Nel buddhismo cinese e giapponese – il chan e lo zen – il cammino verso il risveglio viene illustrato con una storia per immagini. Dieci immagini, per la precisione: le cosiddette icone del bufalo.

Nella prima immagine vediamo un giovane uomo che cammina tra fiumi e monti, con un’aria smarrita. Nella seconda lo vediamo più sicuro: ha trovato le tracce del bufalo. Perché il nostro giovane sta cercando un bufalo. Nella terza immagine vede il bufalo e si mette a rincorrerlo; nella quarta lo ha raggiunto e catturato, con una fune legata al collo. Nella quinta immagine il bufalo è ormai addomesticato e segue quieto il giovane; nella sesta il giovane ormai cavalca il bufalo e si avvia verso casa suonando un flauto; nella settima il bufalo invece è scomparso e il nostro giovane è solo, davanti alla sua casa, e sognante guarda il monte lontano e il sole. Il testo che accompagna le icone ci dice che il giovane è in pace; non ha nemmeno più bisogno di domare il bufalo. È talmente in pace, il nostro giovane, che nelle icona successiva semplicemente scompare. Non c’è più lui, non c’è la sua casa, non c’è il monte né il sole. Non c’è il bufalo. L’ottava icona è vuota. Penseresti che la storia potrebbe finire qui: il giovane ha raggiunto il vuoto, e nel vuoto dimora, privo di sé, privo del mondo. Ma ci sono ancora due icone. Nella nona il mondo torna a farsi presente. Vediamo un albero, delle rocce, il mare. Non c’è il giovane, ma il testo che accompagna le icone ci dice che sta seduto e contempla il succedersi di tutte le cose. In qualche modo, stiamo guardando la scena attraverso il suo sguardo. Il mondo c’è di nuovo, cambia e scorre come sempre, ma lo sguardo è cambiato. Nella decima ed ultima icona ritroviamo il nostro giovane. Ha con sé un fagotto, di quelli che portano i mendicanti, ed incontra un uomo molto più grande di lui, dalla pancia enorme e la bocca sorridente, che ha sulle spalle un fagotto ingombrante e sembra che stia donando un cesto al giovane. Si tratta di Budai (Hotei per i giapponesi), quella figura benaugurante che in occidente molti confondono con il Buddha. L’icona è enigmatica, ma le cose si complicano con il testo. Che dice che “con il torace scoperto e i piedi nudi si reca al mercato”. Ma il torace scoperto lo ha Hotei. Chi è dunque l’altro? Ancora il testo ci dice che quest’uomo che va al mercato “fa in modo che gli alberi secchi si coprano di fiori”e trasforma tutti quelli che incontra, facendoli diventare dei Buddha.

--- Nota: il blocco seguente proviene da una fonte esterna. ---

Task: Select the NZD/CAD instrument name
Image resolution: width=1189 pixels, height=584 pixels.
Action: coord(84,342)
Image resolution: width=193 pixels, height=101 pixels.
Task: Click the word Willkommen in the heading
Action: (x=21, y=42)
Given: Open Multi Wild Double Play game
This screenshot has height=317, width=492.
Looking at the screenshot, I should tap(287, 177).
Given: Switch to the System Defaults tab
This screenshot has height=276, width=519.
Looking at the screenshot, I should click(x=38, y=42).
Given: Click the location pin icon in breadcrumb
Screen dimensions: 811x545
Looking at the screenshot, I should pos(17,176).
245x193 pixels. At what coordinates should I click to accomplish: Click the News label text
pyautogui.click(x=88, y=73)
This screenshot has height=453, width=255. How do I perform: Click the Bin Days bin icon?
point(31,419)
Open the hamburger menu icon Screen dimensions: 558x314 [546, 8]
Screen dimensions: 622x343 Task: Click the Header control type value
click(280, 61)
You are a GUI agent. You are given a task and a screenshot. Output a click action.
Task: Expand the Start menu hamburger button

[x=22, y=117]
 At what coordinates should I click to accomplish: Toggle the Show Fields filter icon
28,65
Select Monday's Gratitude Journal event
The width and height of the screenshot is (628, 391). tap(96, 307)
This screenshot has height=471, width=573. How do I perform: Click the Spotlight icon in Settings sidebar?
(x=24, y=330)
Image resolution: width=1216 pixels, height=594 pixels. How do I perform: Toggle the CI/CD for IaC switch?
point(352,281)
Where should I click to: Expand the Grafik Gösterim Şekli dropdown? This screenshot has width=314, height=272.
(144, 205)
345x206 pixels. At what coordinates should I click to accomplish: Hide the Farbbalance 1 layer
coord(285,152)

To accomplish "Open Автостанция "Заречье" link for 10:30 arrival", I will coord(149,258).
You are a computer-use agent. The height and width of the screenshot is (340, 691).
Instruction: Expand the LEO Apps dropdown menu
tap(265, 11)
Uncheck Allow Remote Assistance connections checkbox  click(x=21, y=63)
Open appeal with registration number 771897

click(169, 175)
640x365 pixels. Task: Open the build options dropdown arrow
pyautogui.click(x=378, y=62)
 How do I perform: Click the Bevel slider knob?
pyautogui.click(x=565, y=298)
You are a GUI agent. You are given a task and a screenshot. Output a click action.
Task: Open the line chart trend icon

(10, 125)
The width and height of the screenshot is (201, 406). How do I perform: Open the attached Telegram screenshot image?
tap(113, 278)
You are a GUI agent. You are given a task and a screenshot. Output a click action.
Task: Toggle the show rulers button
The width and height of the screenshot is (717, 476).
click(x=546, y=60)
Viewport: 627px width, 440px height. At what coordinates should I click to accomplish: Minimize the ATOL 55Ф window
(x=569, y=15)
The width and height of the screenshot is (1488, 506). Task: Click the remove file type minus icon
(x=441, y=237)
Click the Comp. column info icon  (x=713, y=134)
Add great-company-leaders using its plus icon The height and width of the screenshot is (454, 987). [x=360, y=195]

Il giovane che cerca il bufalo è un individuo. Il giovane che cattura il bufalo è ancora un individuo. Una volta catturato il bufalo, l’individuo non c’è più. Siamo nel mondo dell’oltreio. Ma in questo mondo il nostro individuo non si estingue: ritorna e si immerge nella vita comune, simboleggiato dal mercato. Vi ritorna da individuo, ma è un individuo diverso, trasfigurato. Chiedersi chi è il nostro giovane, dei due, vuol dire non aver compreso quello che è successo. L’icona scaturisce da un mondo nel quale la distinzione tra un io e un tu non ha più senso. Questo individuo trasfigurato è capace di amore. Il testo dice che entra nel mercato “con le mani aperte”. Le mani di chi è pronto a donare, le mani di chi non desidera più possedere nulla: nemmeno la liberazione.